■ WHAT YOU WILL DO: Find the line with "Viewport: 588px width, 389px" in the data below. Repeat it and every line after it exactly, but not the pictures.

■ RECORDS FOR THE EXERCISE:
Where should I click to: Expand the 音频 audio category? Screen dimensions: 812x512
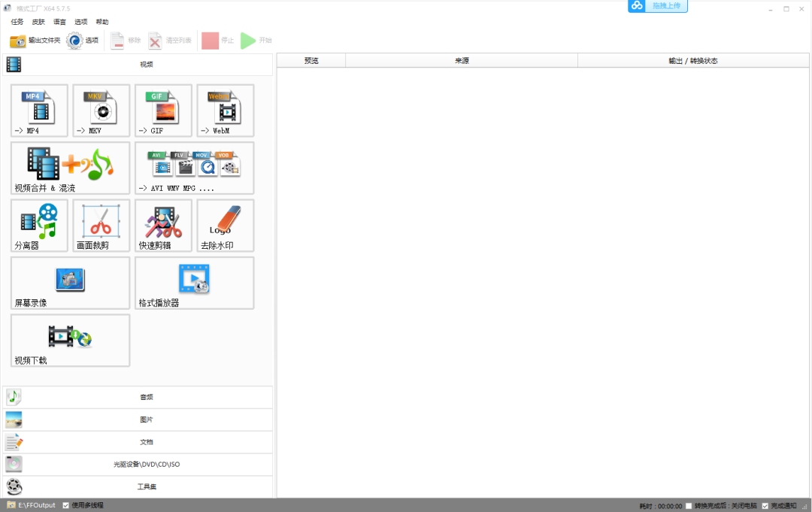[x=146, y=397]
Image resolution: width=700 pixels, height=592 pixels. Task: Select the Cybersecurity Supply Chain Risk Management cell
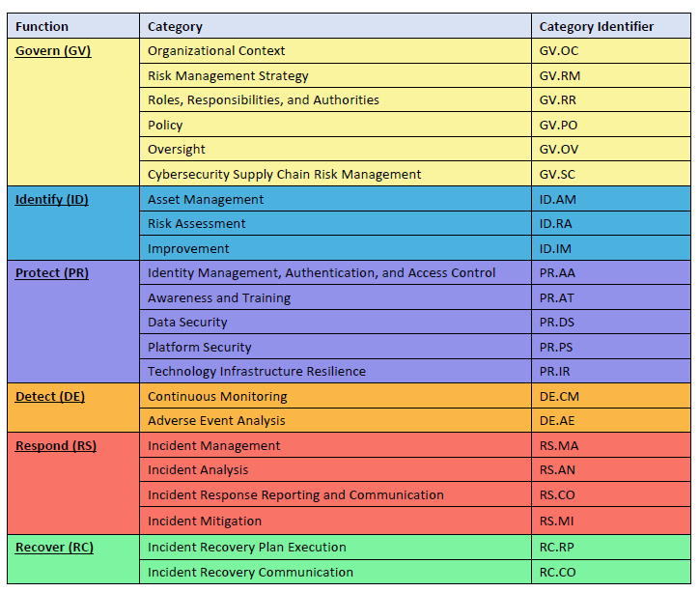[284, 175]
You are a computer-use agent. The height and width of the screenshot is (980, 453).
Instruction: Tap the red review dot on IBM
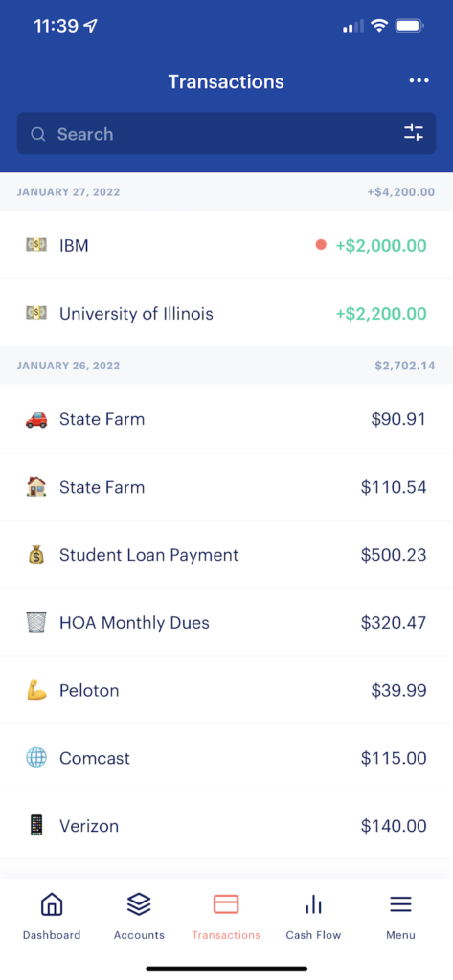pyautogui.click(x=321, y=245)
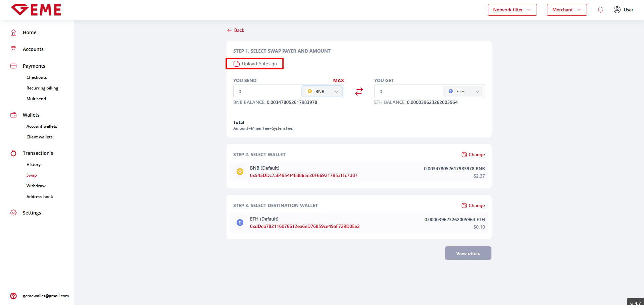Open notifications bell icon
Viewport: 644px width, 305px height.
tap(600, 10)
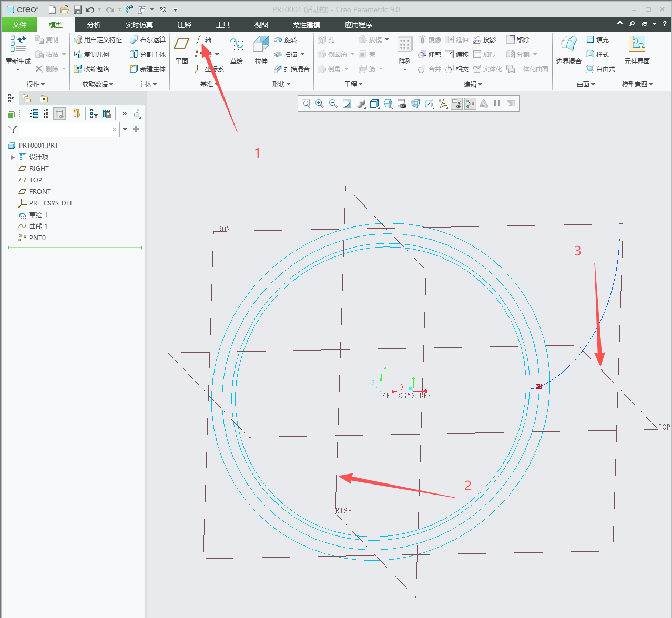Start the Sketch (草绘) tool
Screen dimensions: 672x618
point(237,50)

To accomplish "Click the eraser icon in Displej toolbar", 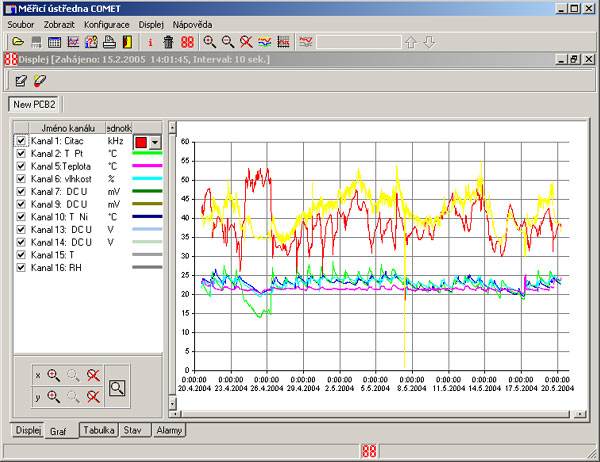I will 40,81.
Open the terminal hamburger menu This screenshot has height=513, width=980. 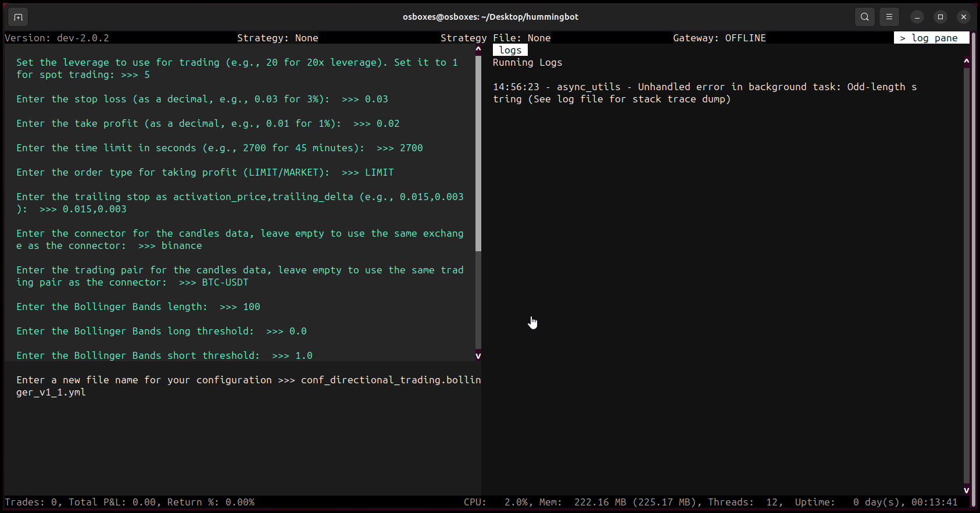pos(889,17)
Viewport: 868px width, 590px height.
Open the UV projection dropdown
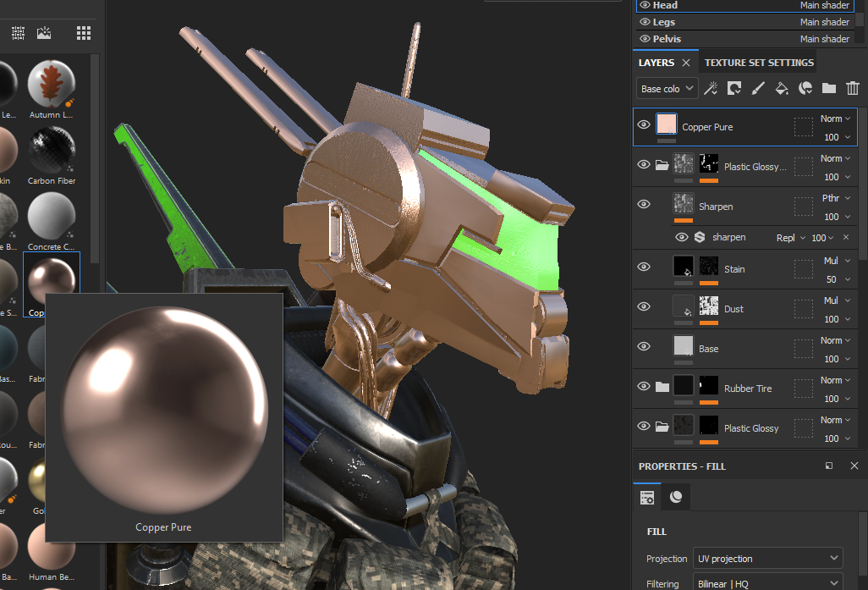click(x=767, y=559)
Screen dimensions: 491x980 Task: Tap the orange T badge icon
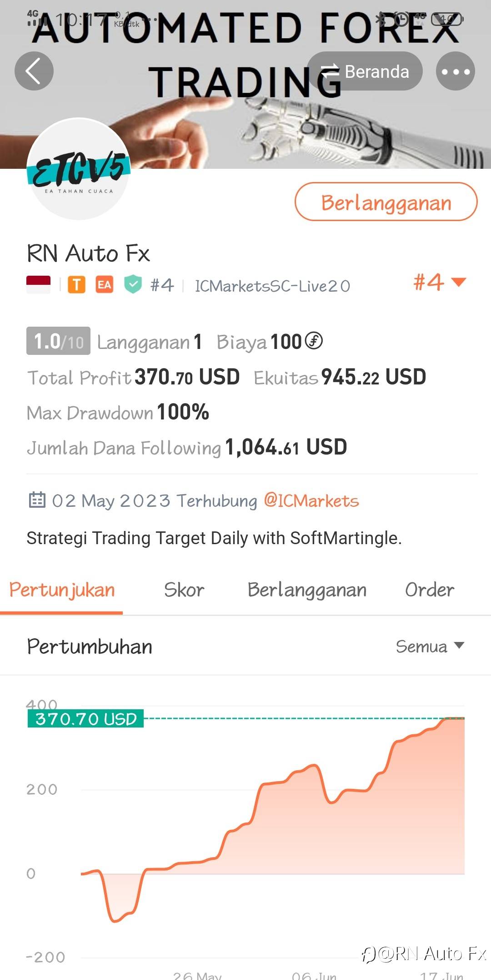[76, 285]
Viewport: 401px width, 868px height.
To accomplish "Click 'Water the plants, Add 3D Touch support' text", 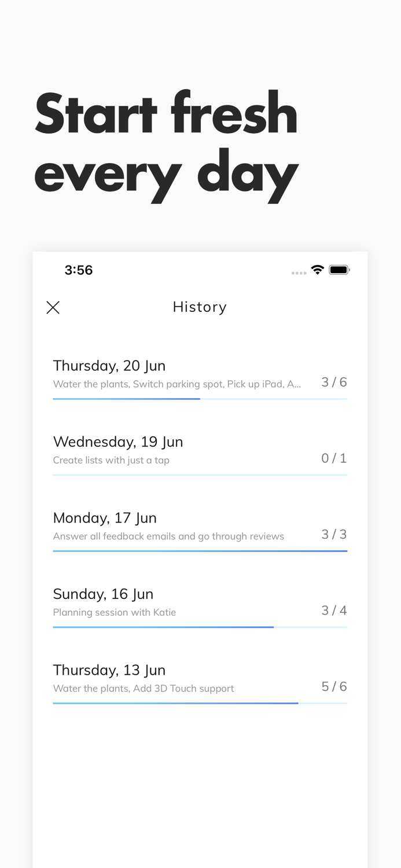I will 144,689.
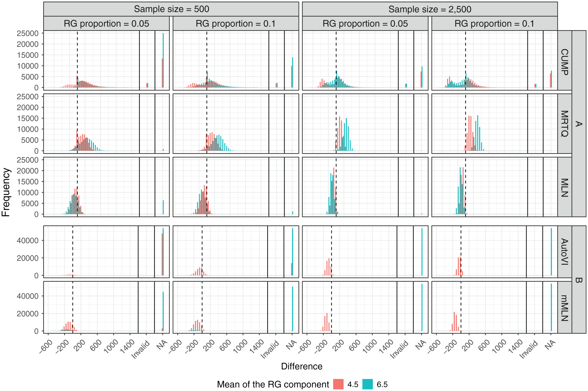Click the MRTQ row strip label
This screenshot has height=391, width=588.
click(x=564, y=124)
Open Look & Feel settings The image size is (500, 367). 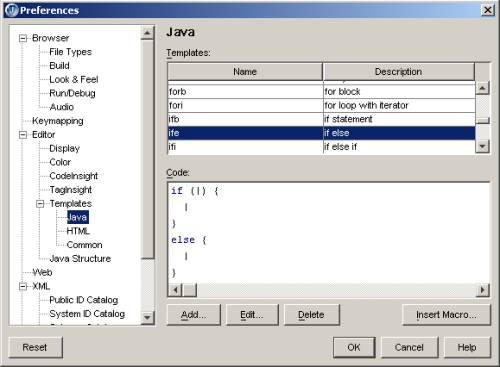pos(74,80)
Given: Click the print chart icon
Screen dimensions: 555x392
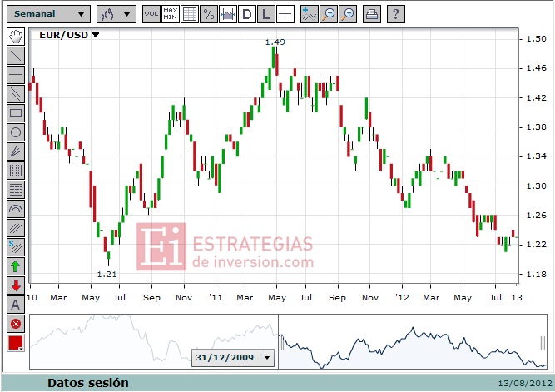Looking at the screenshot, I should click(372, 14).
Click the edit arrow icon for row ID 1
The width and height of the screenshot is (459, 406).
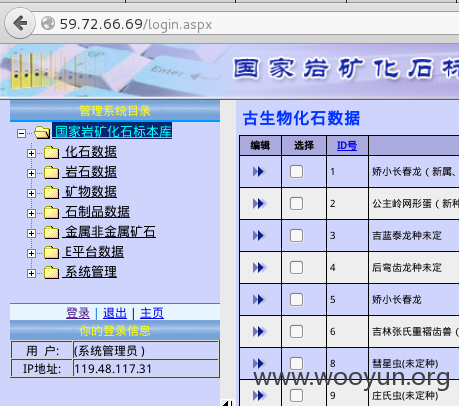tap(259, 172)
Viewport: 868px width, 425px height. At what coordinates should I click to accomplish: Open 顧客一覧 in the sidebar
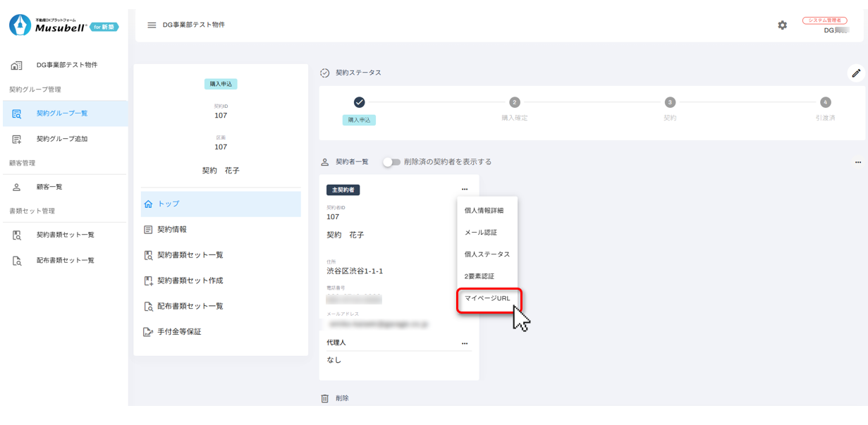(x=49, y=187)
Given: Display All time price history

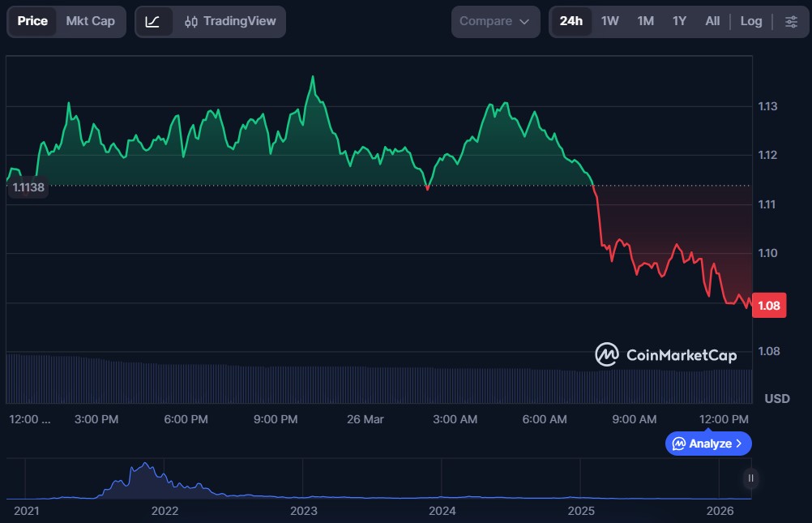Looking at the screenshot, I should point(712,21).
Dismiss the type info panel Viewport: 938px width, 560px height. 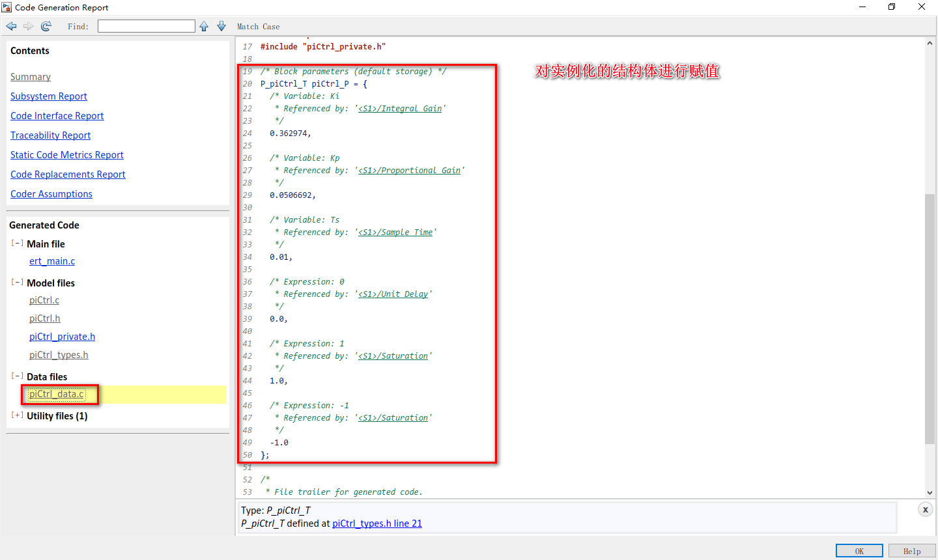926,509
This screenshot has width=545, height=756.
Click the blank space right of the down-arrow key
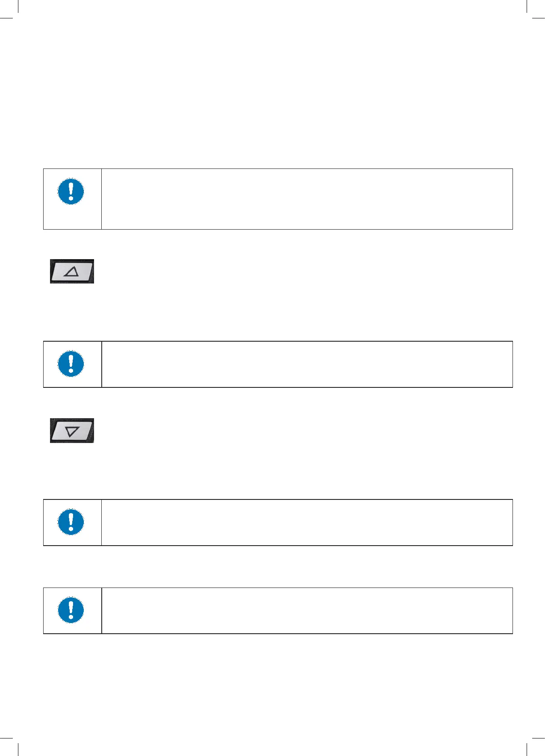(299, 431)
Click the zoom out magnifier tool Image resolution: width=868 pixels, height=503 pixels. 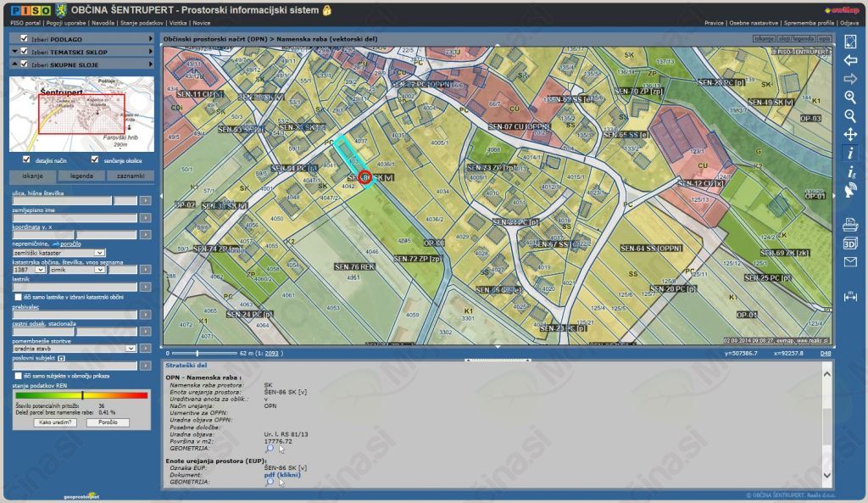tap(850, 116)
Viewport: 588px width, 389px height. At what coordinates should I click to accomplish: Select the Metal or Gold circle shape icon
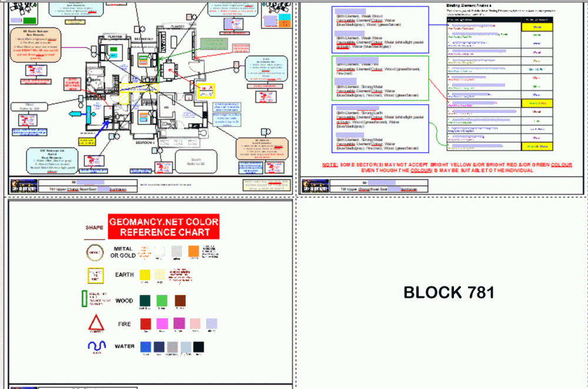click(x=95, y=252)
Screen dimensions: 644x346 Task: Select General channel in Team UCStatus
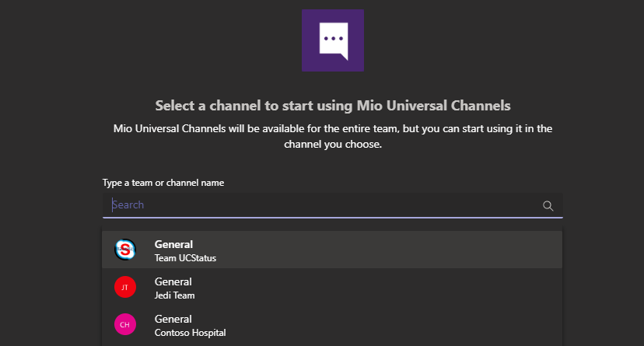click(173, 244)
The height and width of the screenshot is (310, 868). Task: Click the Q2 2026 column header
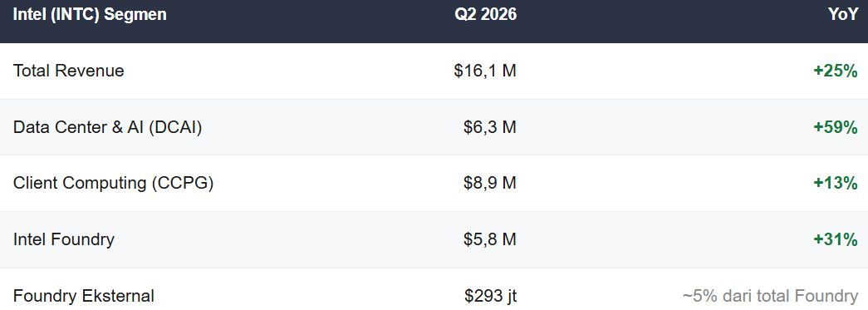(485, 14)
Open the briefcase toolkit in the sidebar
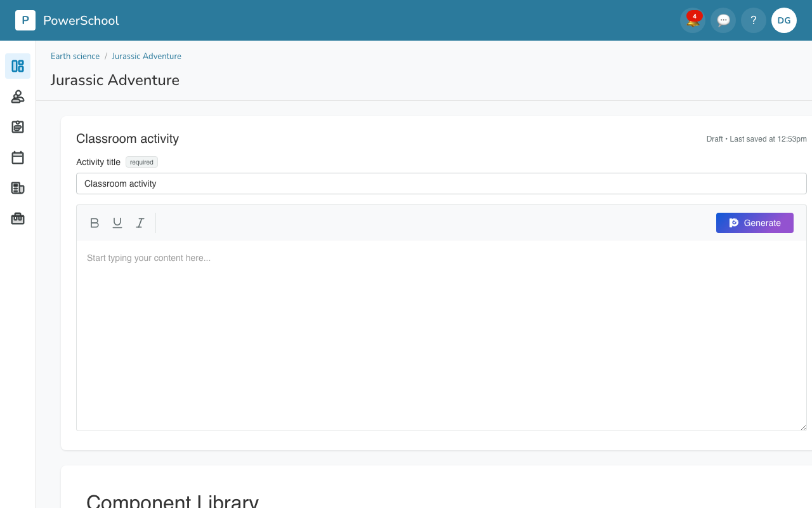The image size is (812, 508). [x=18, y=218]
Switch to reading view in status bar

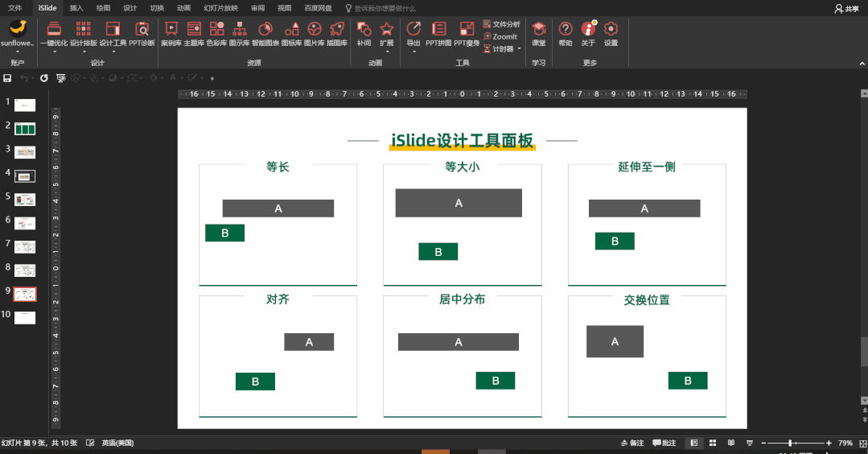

■ EXERCISE SOLUTION:
Viewport: 588px width, 389px height. At what coordinates should I click to accomplish: Select the Metal or Gold circle shape icon
click(x=95, y=252)
Screen dimensions: 644x346 Task: Select General channel in Team UCStatus
click(173, 244)
The height and width of the screenshot is (310, 868). Task: Click the Q2 2026 column header
(485, 14)
Open the briefcase toolkit in the sidebar
The image size is (812, 508). [x=18, y=218]
Switch to reading view in status bar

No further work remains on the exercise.